The tax burden increases in 22 EU countries

“In 2024, compared to 2023, the tax-to-GDP ratio increased in 22 EU countries, with the largest increases seen in Malta (from 26.7% in 2023 to 29.3% in 2024), Latvia (33.0% in 2023 and 35.5% in 2024) and Slovenia (from 36.8% in 2024).

In France, on the other hand, the weight of taxes in GDP fell slightly: the ratio stood at 45.6% in 2023, or 0.3 points more than in 2024.

However, taxes vary greatly between European countries. If the weight of taxes and social contributions exceeds 45% of GDP in France, Belgium and Denmark, it represents only 22.1% in Ireland, 28.8% in Romania and 29.3% in Malta.

Comparisons that may have limits.

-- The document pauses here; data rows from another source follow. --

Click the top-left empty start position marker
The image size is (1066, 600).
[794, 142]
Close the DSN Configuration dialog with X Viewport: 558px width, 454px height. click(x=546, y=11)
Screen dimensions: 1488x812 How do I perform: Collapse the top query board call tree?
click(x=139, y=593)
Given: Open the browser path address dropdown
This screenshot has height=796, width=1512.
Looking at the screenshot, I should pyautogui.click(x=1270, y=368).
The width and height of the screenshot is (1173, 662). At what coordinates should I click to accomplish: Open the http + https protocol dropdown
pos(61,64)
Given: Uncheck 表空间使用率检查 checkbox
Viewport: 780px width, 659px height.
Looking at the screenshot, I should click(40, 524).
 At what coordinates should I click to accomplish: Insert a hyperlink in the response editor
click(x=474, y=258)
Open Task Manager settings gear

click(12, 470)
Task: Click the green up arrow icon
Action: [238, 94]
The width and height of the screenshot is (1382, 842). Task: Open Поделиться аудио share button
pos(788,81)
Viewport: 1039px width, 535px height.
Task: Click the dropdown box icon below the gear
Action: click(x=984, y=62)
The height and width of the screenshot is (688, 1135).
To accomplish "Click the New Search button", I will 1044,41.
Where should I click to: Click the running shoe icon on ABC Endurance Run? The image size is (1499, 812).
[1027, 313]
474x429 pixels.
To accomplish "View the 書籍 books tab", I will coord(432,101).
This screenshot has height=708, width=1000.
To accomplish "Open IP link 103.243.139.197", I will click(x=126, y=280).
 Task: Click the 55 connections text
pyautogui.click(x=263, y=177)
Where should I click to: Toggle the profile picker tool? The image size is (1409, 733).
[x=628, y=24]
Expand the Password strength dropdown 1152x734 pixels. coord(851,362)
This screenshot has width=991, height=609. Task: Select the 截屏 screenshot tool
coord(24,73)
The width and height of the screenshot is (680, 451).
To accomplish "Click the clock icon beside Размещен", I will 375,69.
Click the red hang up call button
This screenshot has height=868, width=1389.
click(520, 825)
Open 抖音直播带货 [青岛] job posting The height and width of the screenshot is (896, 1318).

The differences between the types of mandatory deductions are due in part to the different scope of public administrations from one country to another, which result from choices of economic and social systems that give more or less space to the market or public intervention to satisfy the needs of households and companies, explains the specialized site Fipeco.

This is particularly the case for health and retirement insurance, which explains part of these differences. In fact, in some countries they are the responsibility of private companies and individual decisions and are not financed by mandatory taxes.

But these figures also result in part from the efficiency of public services and the degree of redistribution in each country.